:: Document ::
* * *
You are viewing a plain text version of this content. The canonical link for it is here.
Posted to user@cassandra.apache.org by Rahul Reddy <ra...@gmail.com> on 2019/08/18 19:57:32 UTC

New column

Hello,

We have a table and want to add column and select based on existing entire
primary key plus new column using allow filtering. Since my where clause
has all the primary key + new column does the allow filtering scan only the
partions which are listed or does it has to scan whole table? What is the
best approach add new column and query it based on existing primary key
plus new column?

Re: New column

Posted by Stefan Miklosovic <st...@instaclustr.com>.
You have to basically create new table and include that column either
as part of primary key or you make it a clustering column. Avoid using
allow filtering, it should not be used in production nor any serious
app.
* * *
:: Record excerpts ::
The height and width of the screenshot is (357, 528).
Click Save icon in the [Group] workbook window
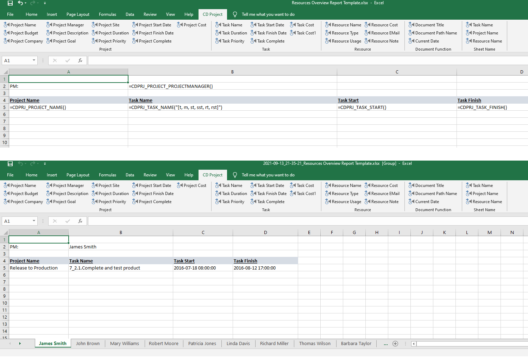(x=10, y=164)
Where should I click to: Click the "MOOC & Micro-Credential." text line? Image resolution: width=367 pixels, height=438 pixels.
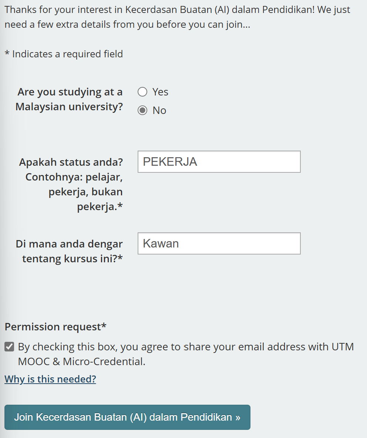point(81,361)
* * *
:: Goal ::
Write out, word for word, the part of the Cassandra mailing-list thread that begins at "We have a table" and stops after "Stefan Miklosovic <st...@instaclustr.com>.".

:: Answer to the exercise ::
We have a table and want to add column and select based on existing entire
primary key plus new column using allow filtering. Since my where clause
has all the primary key + new column does the allow filtering scan only the
partions which are listed or does it has to scan whole table? What is the
best approach add new column and query it based on existing primary key
plus new column?

Re: New column

Posted by Stefan Miklosovic <st...@instaclustr.com>.